Writing good code

Overview

Teaching: 20 min
Exercises: 10 min
Questions
  • How do we write a good job script.

Objectives
  • Write a script that can be run serial or parallel.

  • Write a script that using SLURM environment variables.

  • Understand the limitations of random number generation.

When talking about ‘a script’ we could be referring to multiple things.

This section will cover best practice for both types of script.

Use environment variables

In this lesson we will take a look at a few of the things to watch out for when writing scripts for use on the cluster. This will be most relevant to people writing their own code, but covers general practices applicable to everyone.

There is a lot of useful information contained within environment variable.

Slurm Environment

For a small demo of the sort of useful info contained within env variables, run the command.

sbatch --output "slurm_env.out" --wrap "env | grep"

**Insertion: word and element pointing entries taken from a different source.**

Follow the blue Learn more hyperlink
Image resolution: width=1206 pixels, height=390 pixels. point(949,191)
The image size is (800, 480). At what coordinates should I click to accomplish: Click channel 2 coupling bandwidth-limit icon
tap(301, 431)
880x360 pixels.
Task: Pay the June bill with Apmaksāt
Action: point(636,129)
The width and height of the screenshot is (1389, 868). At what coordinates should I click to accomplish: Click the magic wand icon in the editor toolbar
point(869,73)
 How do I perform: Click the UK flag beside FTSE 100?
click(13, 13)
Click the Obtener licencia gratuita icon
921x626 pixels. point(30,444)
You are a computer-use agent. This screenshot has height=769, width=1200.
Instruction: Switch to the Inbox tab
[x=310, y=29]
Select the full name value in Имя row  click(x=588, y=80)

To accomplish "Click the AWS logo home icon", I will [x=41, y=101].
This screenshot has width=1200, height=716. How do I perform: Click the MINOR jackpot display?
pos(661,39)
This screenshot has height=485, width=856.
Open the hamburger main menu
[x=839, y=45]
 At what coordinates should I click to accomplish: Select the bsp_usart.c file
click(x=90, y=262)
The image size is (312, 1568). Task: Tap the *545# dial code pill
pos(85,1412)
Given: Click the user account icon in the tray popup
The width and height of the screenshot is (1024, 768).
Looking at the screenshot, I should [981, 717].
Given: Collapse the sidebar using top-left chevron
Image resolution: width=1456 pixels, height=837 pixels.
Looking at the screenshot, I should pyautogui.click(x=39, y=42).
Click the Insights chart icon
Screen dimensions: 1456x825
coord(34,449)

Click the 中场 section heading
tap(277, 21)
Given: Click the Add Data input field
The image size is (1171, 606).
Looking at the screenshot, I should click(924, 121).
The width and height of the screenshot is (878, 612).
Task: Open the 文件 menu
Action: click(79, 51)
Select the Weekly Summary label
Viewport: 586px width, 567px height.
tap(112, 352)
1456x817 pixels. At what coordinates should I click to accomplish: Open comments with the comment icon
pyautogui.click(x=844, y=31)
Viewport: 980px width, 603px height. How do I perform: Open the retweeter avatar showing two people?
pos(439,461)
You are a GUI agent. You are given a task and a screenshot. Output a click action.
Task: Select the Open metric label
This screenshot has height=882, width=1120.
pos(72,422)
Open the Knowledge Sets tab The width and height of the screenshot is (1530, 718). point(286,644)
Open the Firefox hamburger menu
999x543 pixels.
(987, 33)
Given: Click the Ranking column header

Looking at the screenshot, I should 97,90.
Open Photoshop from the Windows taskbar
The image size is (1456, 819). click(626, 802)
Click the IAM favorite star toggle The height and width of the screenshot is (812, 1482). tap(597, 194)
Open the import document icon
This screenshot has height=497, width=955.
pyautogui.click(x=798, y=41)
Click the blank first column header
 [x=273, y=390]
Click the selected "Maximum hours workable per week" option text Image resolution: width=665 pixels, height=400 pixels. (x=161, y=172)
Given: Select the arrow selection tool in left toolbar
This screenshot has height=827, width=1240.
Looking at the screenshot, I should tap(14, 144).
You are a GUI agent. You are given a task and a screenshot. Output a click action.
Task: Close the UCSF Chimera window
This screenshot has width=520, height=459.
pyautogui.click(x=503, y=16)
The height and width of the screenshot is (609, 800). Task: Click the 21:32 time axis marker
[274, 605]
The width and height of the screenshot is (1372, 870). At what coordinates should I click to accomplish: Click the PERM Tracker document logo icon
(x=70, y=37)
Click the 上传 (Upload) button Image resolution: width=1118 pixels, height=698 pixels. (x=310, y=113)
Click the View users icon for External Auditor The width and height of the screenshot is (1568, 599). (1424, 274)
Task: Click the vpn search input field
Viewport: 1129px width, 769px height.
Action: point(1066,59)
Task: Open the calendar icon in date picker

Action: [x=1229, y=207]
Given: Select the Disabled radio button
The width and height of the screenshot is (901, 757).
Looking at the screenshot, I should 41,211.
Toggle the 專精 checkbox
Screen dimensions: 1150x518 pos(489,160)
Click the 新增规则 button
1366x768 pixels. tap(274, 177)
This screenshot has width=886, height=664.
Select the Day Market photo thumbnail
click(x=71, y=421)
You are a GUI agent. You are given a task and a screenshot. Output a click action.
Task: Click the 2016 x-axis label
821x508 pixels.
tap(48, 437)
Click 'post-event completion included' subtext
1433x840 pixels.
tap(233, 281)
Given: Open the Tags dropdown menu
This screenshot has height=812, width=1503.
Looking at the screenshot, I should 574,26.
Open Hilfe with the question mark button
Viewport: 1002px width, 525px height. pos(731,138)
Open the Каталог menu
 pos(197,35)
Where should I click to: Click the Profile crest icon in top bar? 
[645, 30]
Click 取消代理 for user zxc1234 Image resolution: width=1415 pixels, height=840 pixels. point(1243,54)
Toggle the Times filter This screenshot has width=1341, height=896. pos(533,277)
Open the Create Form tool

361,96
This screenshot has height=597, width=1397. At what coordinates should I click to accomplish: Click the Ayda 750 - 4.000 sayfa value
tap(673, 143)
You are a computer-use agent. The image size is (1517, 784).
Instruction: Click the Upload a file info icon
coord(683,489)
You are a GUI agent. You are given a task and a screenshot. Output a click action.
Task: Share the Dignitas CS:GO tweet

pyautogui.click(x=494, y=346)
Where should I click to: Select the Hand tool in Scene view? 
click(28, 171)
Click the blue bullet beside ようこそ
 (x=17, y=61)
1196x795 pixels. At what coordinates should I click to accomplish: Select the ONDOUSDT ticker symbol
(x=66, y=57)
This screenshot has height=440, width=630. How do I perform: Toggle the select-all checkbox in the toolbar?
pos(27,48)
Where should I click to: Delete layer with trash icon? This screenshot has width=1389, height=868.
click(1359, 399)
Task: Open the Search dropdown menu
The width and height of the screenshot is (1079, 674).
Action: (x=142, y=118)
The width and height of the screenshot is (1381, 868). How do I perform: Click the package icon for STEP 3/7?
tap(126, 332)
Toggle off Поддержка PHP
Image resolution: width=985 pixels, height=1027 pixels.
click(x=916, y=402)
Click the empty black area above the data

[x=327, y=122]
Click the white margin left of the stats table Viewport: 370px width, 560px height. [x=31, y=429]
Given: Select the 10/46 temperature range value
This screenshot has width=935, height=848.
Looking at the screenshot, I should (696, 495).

once the job has finished check the results with,

cat slurm_env.out
SLURM_JOB_START_TIME=1695513911
SLURM_NODELIST=wbn098
SLURM_JOB_NAME=wrap
SLURMD_NODENAME=wbn098
SLURM_TOPOLOGY_ADDR=top.s13.s7.wbn098
SLURM_PRIO_PROCESS=0
SLURM_NODE_ALIASES=(null)
SLURM_JOB_QOS=staff
SLURM_TOPOLOGY_ADDR_PATTERN=switch.switch.switch.node
SLURM_JOB_END_TIME=1695514811
SLURM_MEM_PER_CPU=512
SLURM_NNODES=1
SLURM_JOBID=39572365
SLURM_TASKS_PER_NODE=2
SLURM_WORKING_CLUSTER=mahuika:hpcwslurmctrl01:6817:9984:109
SLURM_CONF=/etc/opt/slurm/slurm.conf
SLURM_JOB_ID=39572365
SLURM_JOB_USER=cwal219
__LMOD_STACK_SLURM_I_MPI_PMI_LIBRARY=L29wdC9zbHVybS9saWI2NC9saWJwbWkyLnNv
SLURM_JOB_UID=201333
SLURM_NODEID=0
SLURM_SUBMIT_DIR=/scale_wlg_persistent/filesets/home/cwal219
SLURM_TASK_PID=8747
SLURM_CPUS_ON_NODE=2
SLURM_PROCID=0
SLURM_JOB_NODELIST=wbn098
SLURM_LOCALID=0
SLURM_JOB_GID=201333
SLURM_JOB_CPUS_PER_NODE=2
SLURM_CLUSTER_NAME=mahuika
SLURM_GTIDS=0
SLURM_SUBMIT_HOST=wbn003
SLURM_JOB_PARTITION=large
SLURM_JOB_ACCOUNT=nesi99999
SLURM_JOB_NUM_NODES=1
SLURM_SCRIPT_CONTEXT=prolog_task

Can you think of some examples as to how these variables could be used in your script?

Solution

  • SLURM_JOB_CPUS_PER_NODE could be used to pass CPU numbers directly to any programs being used.
  • Some other things.

Variables in Slurm Header

Environment variables set by Slurm cannot be referenced in the Slurm header.

Default values

It is good practice to set default values when using environment variables when there is a chance they will be run in an environment where they may not be present.

FOO="${VARIABLE:-default}"

FOO will be to to the value of VARIABLE if is set, otherwise it will be set to default.

As a slight variation on the above example. (:= as opposed to :-).

FOO="${VARIABLE:=default}"

FOO will be to to the value of VARIABLE if is set, otherwise it will be set to default, VARIABLE will also be set to default.

num_cpus <- 2

The number of CPU’s being used is fixed in the script. We can save time and reduce chances for making mistakes by replacing this static value with an environment variable. We can use the environment variable SLURM_CPUS_PER_TASK.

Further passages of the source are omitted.